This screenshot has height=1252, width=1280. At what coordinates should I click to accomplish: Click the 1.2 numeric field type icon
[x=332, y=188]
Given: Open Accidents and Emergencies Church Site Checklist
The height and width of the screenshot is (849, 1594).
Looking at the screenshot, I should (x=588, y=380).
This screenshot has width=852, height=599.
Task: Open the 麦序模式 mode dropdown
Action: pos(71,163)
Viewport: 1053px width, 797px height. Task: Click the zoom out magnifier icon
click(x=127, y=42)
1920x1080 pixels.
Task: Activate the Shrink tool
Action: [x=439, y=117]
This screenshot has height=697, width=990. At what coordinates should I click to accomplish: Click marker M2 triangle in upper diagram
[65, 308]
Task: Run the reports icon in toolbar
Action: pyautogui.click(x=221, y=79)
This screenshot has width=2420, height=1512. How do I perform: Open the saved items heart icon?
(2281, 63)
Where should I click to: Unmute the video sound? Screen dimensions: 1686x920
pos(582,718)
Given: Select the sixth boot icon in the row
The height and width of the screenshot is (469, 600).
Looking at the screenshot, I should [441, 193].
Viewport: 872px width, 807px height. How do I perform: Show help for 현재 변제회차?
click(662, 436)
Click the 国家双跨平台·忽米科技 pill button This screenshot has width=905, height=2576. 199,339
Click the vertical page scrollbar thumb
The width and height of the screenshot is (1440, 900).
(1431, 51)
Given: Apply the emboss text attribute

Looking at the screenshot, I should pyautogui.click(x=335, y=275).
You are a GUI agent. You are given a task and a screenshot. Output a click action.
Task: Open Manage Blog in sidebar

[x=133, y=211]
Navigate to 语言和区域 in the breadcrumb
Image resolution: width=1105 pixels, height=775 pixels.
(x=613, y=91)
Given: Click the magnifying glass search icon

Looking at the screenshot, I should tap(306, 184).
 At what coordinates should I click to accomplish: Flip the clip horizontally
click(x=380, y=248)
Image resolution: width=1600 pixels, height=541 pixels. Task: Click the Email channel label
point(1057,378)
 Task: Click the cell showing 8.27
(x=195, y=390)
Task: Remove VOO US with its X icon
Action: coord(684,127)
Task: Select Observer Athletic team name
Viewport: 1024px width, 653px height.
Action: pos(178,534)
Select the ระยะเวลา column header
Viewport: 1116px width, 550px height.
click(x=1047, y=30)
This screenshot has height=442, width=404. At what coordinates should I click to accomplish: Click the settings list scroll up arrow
________
* **THE TASK**:
From the listing above, return the lines starting at the one with "This screenshot has width=2420, height=1512." and ending at the one with "Given: Select the sixth boot icon in the row", both kept, exactly as they appear and nothing more.

* **EXERCISE RESULT**:
This screenshot has width=2420, height=1512. How do I perform: Open the saved items heart icon?
(2281, 63)
Where should I click to: Unmute the video sound? Screen dimensions: 1686x920
pos(582,718)
Given: Select the sixth boot icon in the row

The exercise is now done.